Especialmente importante es el desempeño de esta función de seleccionar (bien) los candidatos cuando se aplica un sistema de listas cerradas y bloqueadas. Tal vez otras fórmulas pudieran mejorar, en teoría, nuestro sistema de representación; pero ello comportaría, en unos casos, una profunda reforma electoral para la que dudo que haya el necesario acuerdo, y en otros, una reforma constitucional que, por otras razones, tal vez no sea ni urgente ni conveniente. Por ello, y en tanto no se modifique el vigente sistema electoral, cuando se producen fenómenos de corrupción (en activa o en pasiva) o deslealtades graves al programa en las filas de un partido, una buena parte de la responsabilidad política es imputable al partido que avaló la honorabilidad y seriedad de quienes, siguiendo su consejo, elegimos como nuestros agentes. Las listas cerradas y bloqueadas suponen un enorme poder en manos de los partidos para determinar el tipo de representación que tenemos; pero también un grado máximo de responsabilidad de los partidos cuando dicho poder se ejerce mal o negligentemente.

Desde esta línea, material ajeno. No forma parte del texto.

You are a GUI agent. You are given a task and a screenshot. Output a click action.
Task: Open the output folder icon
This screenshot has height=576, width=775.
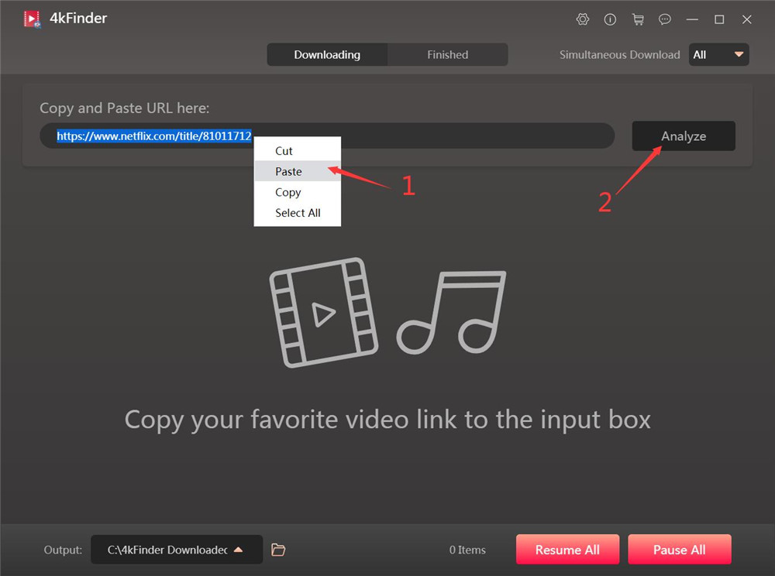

Escándalos como el de la Asamblea de Madrid no sólo indignan a la mayoría de los ciudadanos y alejan a los jóvenes de nuestras instituciones, sino que hacen saltar las alarmas y alientan la imaginación de los legisladores con nuevas medidas punitivas de corruptores y corruptos. Tómense este tipo de medidas si se creen necesarias. Pero no son medidas ex post las que más necesitamos. Mejor los controles a la entrada que a la salida. Lo que precisamos son medidas preventivas; procedimientos y mecanismos que vigilen la entrada en la política; buenos guardianes que criben y seleccionen a los aspirantes. Porque la calidad de nuestra representación depende más del escrutinio que hayan realizado los partidos al seleccionar a sus candidatos que de la capacidad -más bien limitada- de los ciudadanos para calibrar la honorabilidad de sus representantes.

Cuenta Aristóteles cómo en la Atenas del siglo IV antes de Cristo funcionaba una institución denominada la dokimasía. Como los cargos de la Administración eran elegidos mediante sorteo -salvo los diez estrategos, que lo eran por votación-, había que proceder previamente al examen de su elegibilidad. Éstos debían responder a cuestiones como su filiación, el demos del que formaban parte, si participaban en algún culto y en qué santuarios, si tenían tumbas y dónde estaban, si pagaban los impuestos o si habían cumplido el servicio militar. No se trataba de calibrar la aptitud o ineptitud profesional para el cargo, sino si el candidato reunía las cualificaciones cívicas y morales. En tales procesos, según explicaba Lisias, el sometido a examen no tenía que defenderse de unas acusaciones, sino que debía "dar razón de toda la vida". Por supuesto que a la salida del cargo debía responder de sus actos; pero antes se preocupaban por todos los medios de controlar la entrada.

No era mala institución esta de la dokimasía, que poco o nada tiene que ver desgraciadamente con el funcionamiento de los comités de listas electorales de los partidos. Pero es evidente que aquella función de "filtro" de la que hablaba Aristóteles corresponde hoy a todos y cada uno de los partidos políticos. Suya es la función y suya es la responsabilidad. Y estoy convencido de que, si se lo toman en serio y se hace con rigor la selección de los candidatos, no será difícil encontrar entre tantos miles de ciudadanos a ese puñado de representantes que, lejos de abochornarnos a todos, permitan celebrar el veinticinco aniversario de la Constitución reconciliando a los jóvenes con la política y recuperando la soberanía hoy secuestrada.

Virgilio Zapatero es rector de la Universidad de Alcalá y catedrático de Filosofía del Derecho.